Laws can allow exceptions and protect minorities. Laws are not always black and white, just like most of reality.

[–] Feathercrown@lemmy.world 1 points 7 months ago

That wasn't what I was saying

[–] ForgotAboutDre@lemmy.world 7 points 7 months ago

I think the government should be going after service providers and advertiser's that knowing and deliberately target children with content that isn't curated by a suitable authority for the children's age group.

Previously we had librarians and TV channels to regulate children's media. Responsible people making reasonable judgements about the content a child should be targeted with.

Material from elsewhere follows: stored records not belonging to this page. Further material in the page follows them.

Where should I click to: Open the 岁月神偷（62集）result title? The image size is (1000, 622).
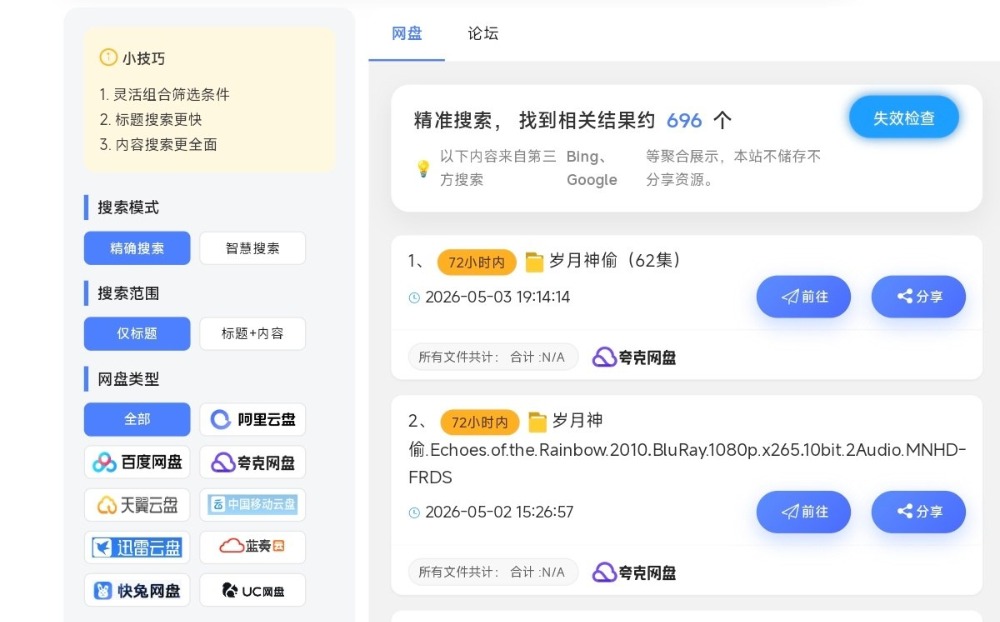[614, 260]
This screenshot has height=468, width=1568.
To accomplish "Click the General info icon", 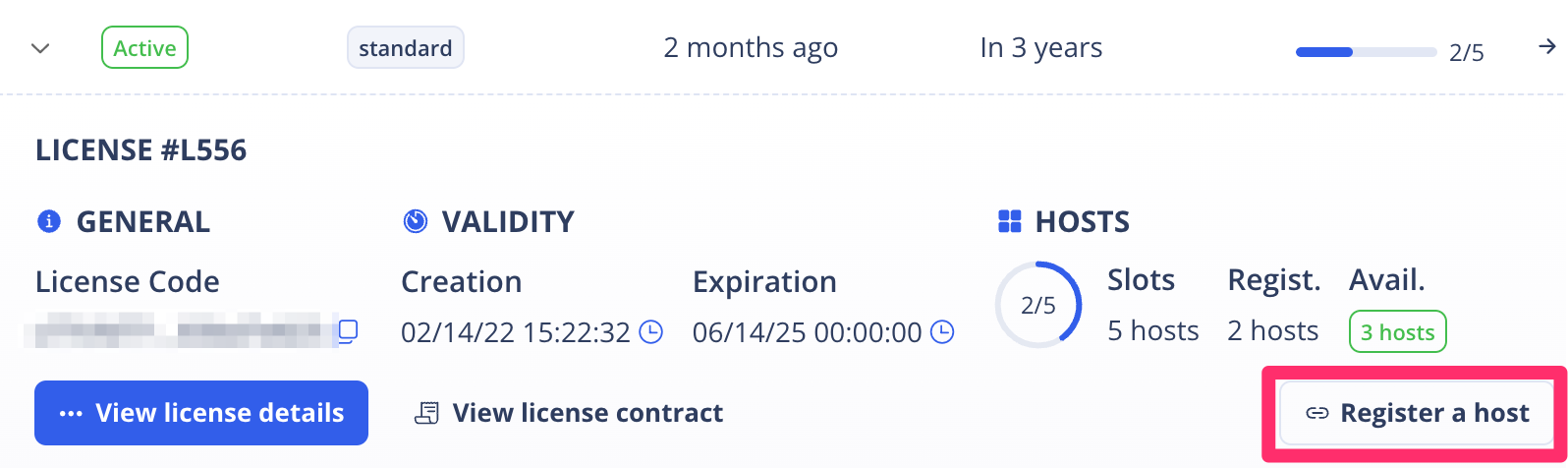I will [48, 221].
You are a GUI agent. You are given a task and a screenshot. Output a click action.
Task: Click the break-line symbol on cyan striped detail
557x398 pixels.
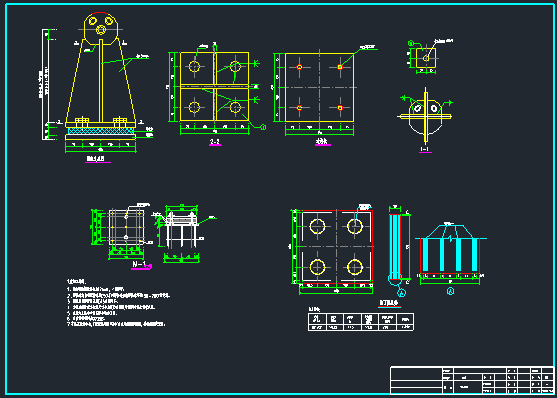450,238
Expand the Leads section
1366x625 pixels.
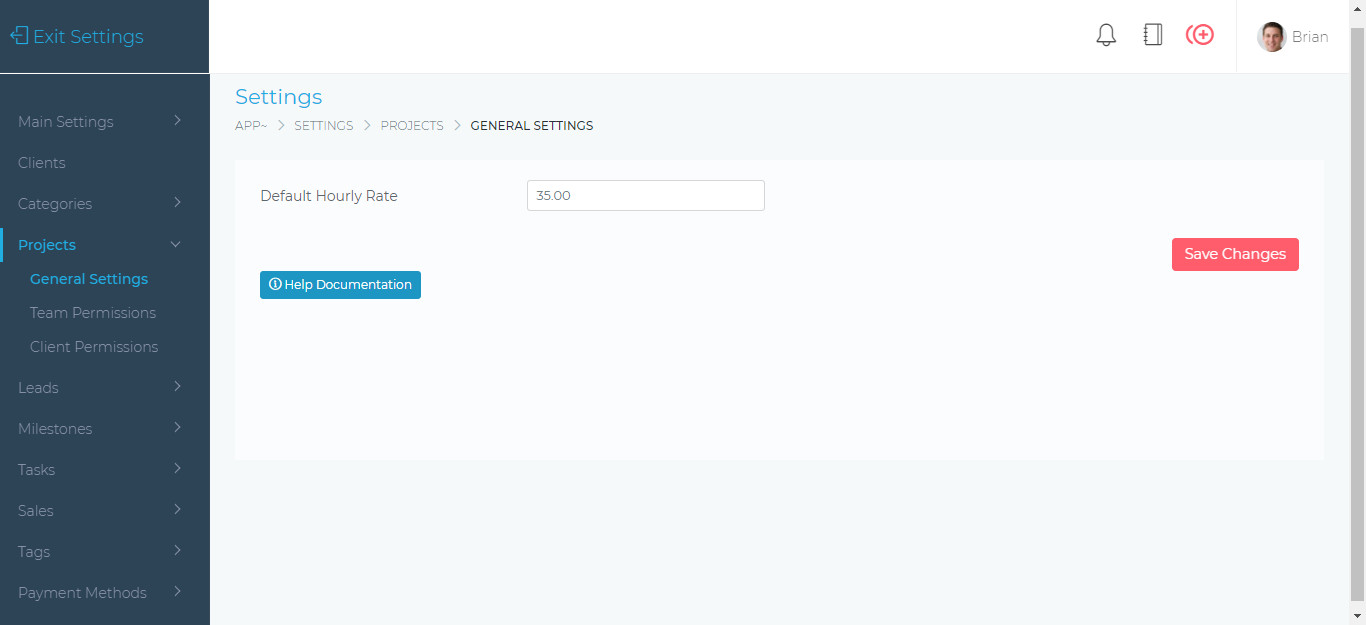[x=38, y=387]
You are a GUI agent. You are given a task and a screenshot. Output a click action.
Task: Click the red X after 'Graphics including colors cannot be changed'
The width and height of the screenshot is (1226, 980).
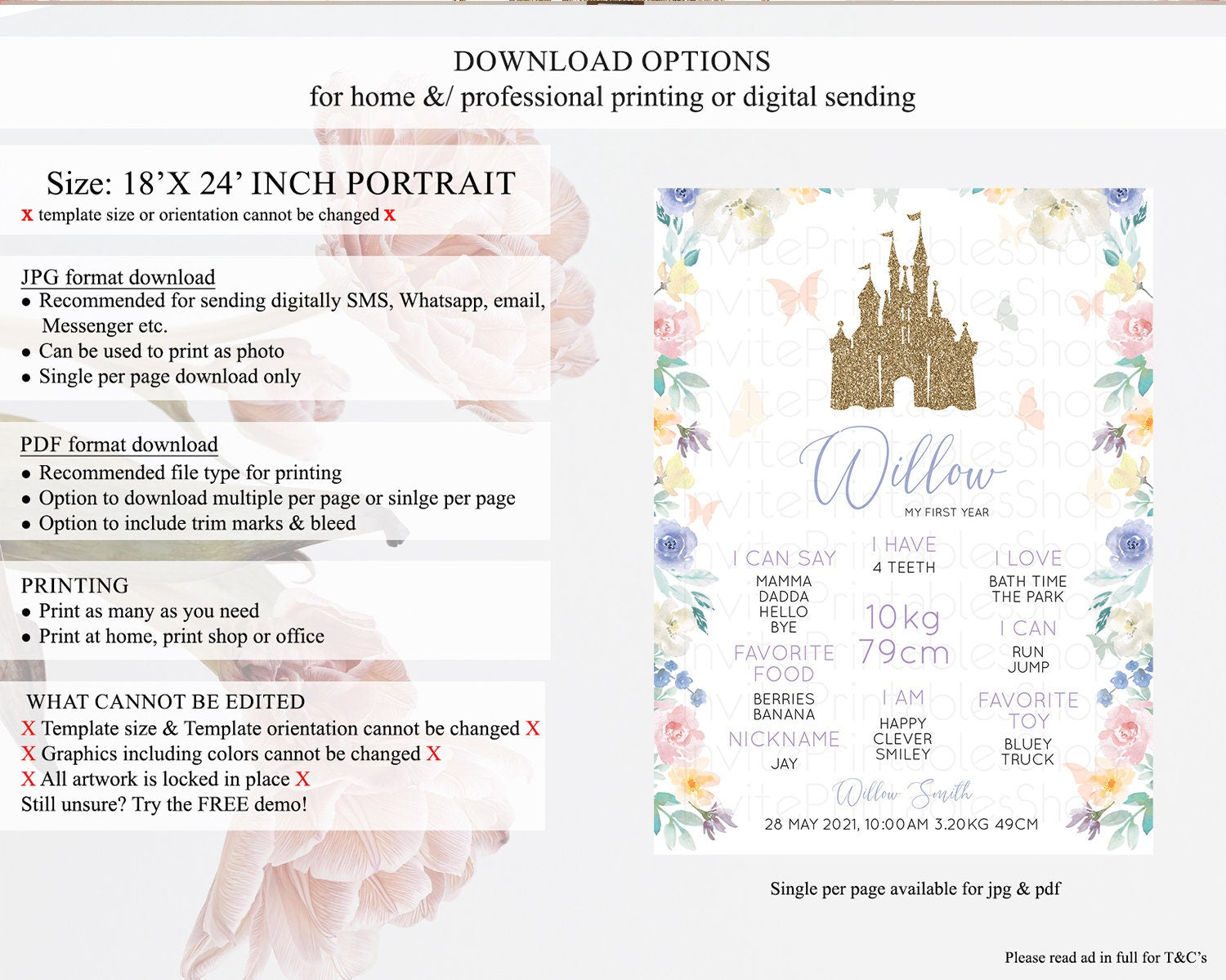tap(433, 754)
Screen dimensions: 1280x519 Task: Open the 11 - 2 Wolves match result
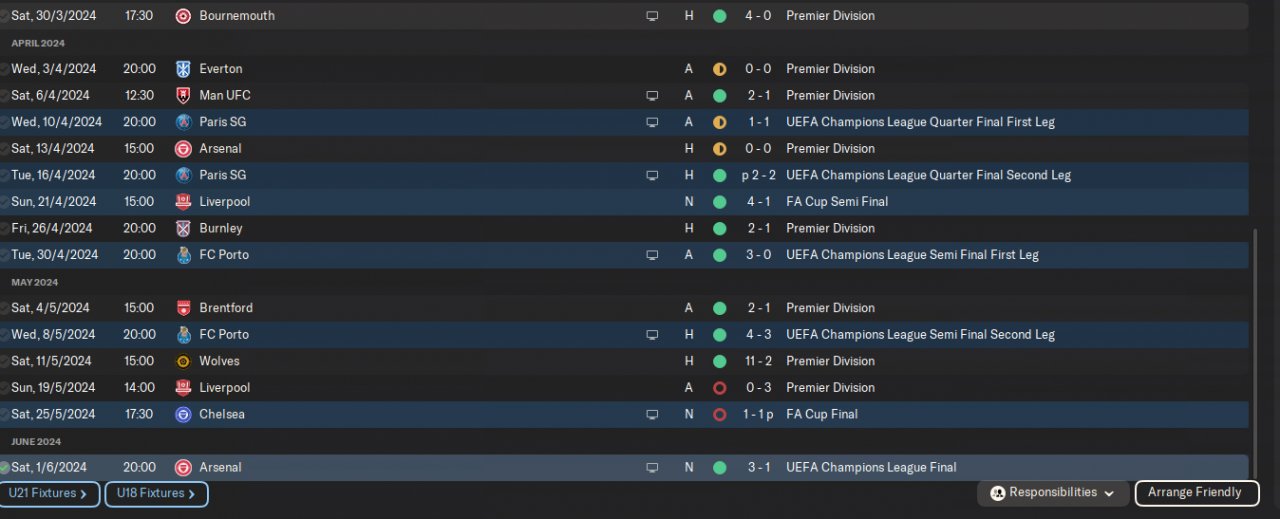tap(756, 361)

That isn't the case anymore. Social media allows people and organisations direct access to children with no accountable authority in-between. Children are watching content that the child knows they shouldn't be watching. The producer and the service provider also knows this too. So children will place concert effort to avoid it being detected.

They all know that they are making content for children. Even when they're making content that the know isn't suitable for them. The people behind prime energy drink wanted to sell alcoholic drinks. They revealed in a podcast they didn't because they knew there was no market for it as their audience was far too young. Despite this they continue to make content that uses frequently sexual and violent humour. They also use and play with racism and sexism in their content.

Regulate the market and the problem will dwindle away. Their is entire businesses set up to pray on the attention of children.

Exactly. Some parts of my country are banning social media for kids without parental approval, which means they need to verify that I am an adult and my kid is not. That's a privacy violation imo, and I will use a VPN to get around it if needed.

I'm capable of monitoring what my kid has access to, and I'm capable of building trust with them so they don't feel the need to go behind my back. Laws like this don't allow for trust since the government is the one making the decisions, not the kids.

I'm not giving my kids a smartphone (except maybe a loaner phone here and there) until they prove to be they can be responsible, or they actually need one. I have a 10yo, and he's definitely not getting one yet.

[–] CancerMancer@sh.itjust.works 0 points 7 months ago (1 children)

The majority of people don't understand the harms of social media even while living through them. That said social media is the majority of the problem, so just give us the ability to lock it down for our kids and that would work for me. Plenty of other good uses for smartphones.